The other day, as I drove home from work and practiced my dictation to the tune of Siri’s inept transcription abilities, I deftly tapped iMessages’ “Send as Text Message” tooltip for what — given the number of text messages I send each month — must quite literally fall somewhere in the neighborhood of the millionth time. I tapped this button two or three times until, finally, my phone realized I wanted every outgoing message sent without the use of Apple’s clever and oh-so-convenient replacement. Then, as if to mock me, a few seconds later it switched back to sending everything as an iMessage. I just couldn’t win.

Over the last few months, and to a great degree recently, it seems, the utility of iMessage has become a hot-button issue for many in the tech press and its adjacent areas. In the experience of most, Apple’s text messaging replacement works like a charm: Jim Dalrymple often talks about having no issues with the service whatsoever. At the same time, however, a likely smaller but nevertheless disproportionally vocal faction — as is often the case on the internet — just can’t get the darn app to work with any semblance of consistency. As you may have guessed from the previous paragraph’s anecdote, I fall in the latter category: since my girlfriend got an iPhone and iMessage became a “viable” option, iMessage has stymied our efforts to remain connected and in touch with one another more times than I care to remember. And because she is by far and away the one person I talk to most through this medium, this unreliability has given iMessage such a bad name that I have all but sworn the app off and gone with a popular alternative like WhatsApp, for example, or another, similar service. The one thing that keeps me coming back, though, and simultaneously the greatest frustration I have nearly every single day, is the inconsistency: sometimes it works great, at other times it works well enough to pass muster, but it fails just often enough to imbue within me an incredible level of distrust I tend to reserve only for weathermen and technology analysts. To its credit, I must admit, at least it fails more consistently in certain situations than in others. If that sounds awkward and convoluted, that’s because everything about this is, and therein lies the root of my problem.

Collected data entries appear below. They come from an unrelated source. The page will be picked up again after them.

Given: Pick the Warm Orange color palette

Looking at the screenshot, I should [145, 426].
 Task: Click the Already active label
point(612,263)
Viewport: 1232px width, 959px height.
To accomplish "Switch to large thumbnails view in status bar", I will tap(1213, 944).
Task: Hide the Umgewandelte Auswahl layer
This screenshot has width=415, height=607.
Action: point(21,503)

Of the near innumerable number of times iMessage fails me, it does so most often when either my girlfriend or I am away from home and thus away from a WiFi network. So long as both of us have a strong and stable WiFi connection, iMessage works reasonably well. Unfortunately though, WiFi is a luxury neither of us have for the majority of our days, which brings me back to the situation described at the top of this article where I battled with iMessage while on my way home earlier this week. “What can I do?” I asked myself. “How can I fix this?” Every time I leave home and my phone tries to intelligently send an iMessage, I end up locked in a loop of variable and possibly infinite length, just trying to tell my girlfriend “Hi”. Even before this thought had finished crossing my mind though, the solution hit me: geofenced iMessages.

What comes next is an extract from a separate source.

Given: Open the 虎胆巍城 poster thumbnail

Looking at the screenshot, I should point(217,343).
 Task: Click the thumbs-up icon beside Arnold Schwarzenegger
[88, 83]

Every problem I, and I would wager many others, too, have with iMessages comes down to a combination of the sender’s phone attempting to dispatch iMessages at inopportune times, and the recipient’s phone failing to inform the former’s device that all future messages should, in fact, get sent as text messages in order to ensure timely delivery. At least for me, those inopportune moments always occur when either I as the sender or my girlfriend as the recipient, or vise-versa, leave a certain location — namely, our respective homes. If only there was some way for me to say that I only wanted to allow my phone to send and receive iMessages within a certain radius of a given location, or only when connected to a WiFi network, every single one of my problems with this service would be immediately solved. Now, that’s not to say this is necessarily the best solution, nor even a good one. But all the iPhone users who read this, think of the times and places when iMessages has failed you; like me, I imagine there is at least a small degree of commonality between them, even if only a little. So while goefenced iMessages might not be the best or most elegant solution, it would solve all my problems, and I would bet every one of a great number of other people as well. And that’s what Apple is all about. really: solving problems and making technology approachable. Unfortunately, as it stands now, iMessages flies directly in the face of that driving goal.